-- begin Data for processing --
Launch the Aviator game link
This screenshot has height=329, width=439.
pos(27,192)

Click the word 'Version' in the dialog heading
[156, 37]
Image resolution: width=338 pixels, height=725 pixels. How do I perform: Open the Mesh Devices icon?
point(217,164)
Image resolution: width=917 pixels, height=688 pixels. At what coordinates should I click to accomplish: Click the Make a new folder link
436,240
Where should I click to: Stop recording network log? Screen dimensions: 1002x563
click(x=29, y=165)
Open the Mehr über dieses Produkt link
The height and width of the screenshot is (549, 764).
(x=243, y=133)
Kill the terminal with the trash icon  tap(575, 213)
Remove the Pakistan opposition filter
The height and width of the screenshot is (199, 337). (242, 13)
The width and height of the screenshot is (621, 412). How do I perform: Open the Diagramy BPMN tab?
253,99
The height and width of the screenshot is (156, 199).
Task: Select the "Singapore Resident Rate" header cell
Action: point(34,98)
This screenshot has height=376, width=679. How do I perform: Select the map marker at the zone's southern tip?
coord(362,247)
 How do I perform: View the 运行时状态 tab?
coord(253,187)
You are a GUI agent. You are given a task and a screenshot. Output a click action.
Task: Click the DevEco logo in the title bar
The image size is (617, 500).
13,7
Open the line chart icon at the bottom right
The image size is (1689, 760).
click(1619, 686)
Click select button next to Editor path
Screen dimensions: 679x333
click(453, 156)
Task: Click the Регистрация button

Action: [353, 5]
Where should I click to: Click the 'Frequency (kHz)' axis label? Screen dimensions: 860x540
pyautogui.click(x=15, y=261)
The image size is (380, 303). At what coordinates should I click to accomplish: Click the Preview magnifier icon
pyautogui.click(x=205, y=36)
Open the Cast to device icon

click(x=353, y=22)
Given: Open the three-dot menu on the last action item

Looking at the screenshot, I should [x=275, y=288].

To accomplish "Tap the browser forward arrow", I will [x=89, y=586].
-- end Data for processing --
**Instruction:**
Reproduce the part of the data that opens with its first line and closes with the line containing "point(217,164)", including both of those lines.

**Completed task:**
Launch the Aviator game link
This screenshot has height=329, width=439.
pos(27,192)

Click the word 'Version' in the dialog heading
[156, 37]
Image resolution: width=338 pixels, height=725 pixels. How do I perform: Open the Mesh Devices icon?
point(217,164)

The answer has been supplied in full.